NetTrack: Tracking Highly Dynamic Objects with a Net
Guangze Zheng, Shijie Lin, Haobo Zuo, Changhong Fu, Jia Pan
TL;DR
NetTrack addresses the challenge of tracking highly dynamic open-world objects by introducing a fine-grained Net that uses points of interest for robust association and a fine-grained object-text grounding module for precise localization. The approach blends a fine-grained sampler and matching with grounding-based, open-vocabulary prompts, enabling strong generalization without fine-tuning across diverse benchmarks. The authors propose the Bird Flock Tracking (BFT) dataset to stress-test dynamicity and demonstrate state-of-the-art performance on BFT along with strong zero-shot transfer to TAO, TAO-OW, AnimalTrack, and GMOT-40. These results illustrate the potential of fine-grained learning to enhance open-world MOT, with practical implications for ecological inspection, video editing, and descriptor-guided tracking workflows.
Abstract
The complex dynamicity of open-world objects presents non-negligible challenges for multi-object tracking (MOT), often manifested as severe deformations, fast motion, and occlusions. Most methods that solely depend on coarse-grained object cues, such as boxes and the overall appearance of the object, are susceptible to degradation due to distorted internal relationships of dynamic objects.
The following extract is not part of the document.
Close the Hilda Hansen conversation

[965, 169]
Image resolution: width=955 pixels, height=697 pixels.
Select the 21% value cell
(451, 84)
To address this problem, this work proposes NetTrack, an efficient, generic, and affordable tracking framework to introduce fine-grained learning that is robust to dynamicity. Specifically, NetTrack constructs a dynamicity-aware association with a fine-grained Net, leveraging point-level visual cues. Correspondingly, a fine-grained sampler and matching method have been incorporated. Furthermore, NetTrack learns object-text correspondence for fine-grained localization. To evaluate MOT in extremely dynamic open-world scenarios, a bird flock tracking (BFT) dataset is constructed, which exhibits high dynamicity with diverse species and open-world scenarios. Comprehensive evaluation on BFT validates the effectiveness of fine-grained learning on object dynamicity, and thorough transfer experiments on challenging open-world benchmarks, i.e., TAO, TAO-OW, AnimalTrack, and GMOT-40, validate the strong generalization ability of NetTrack even without finetuning. Project page: https://george-zhuang.github.io/nettrack/.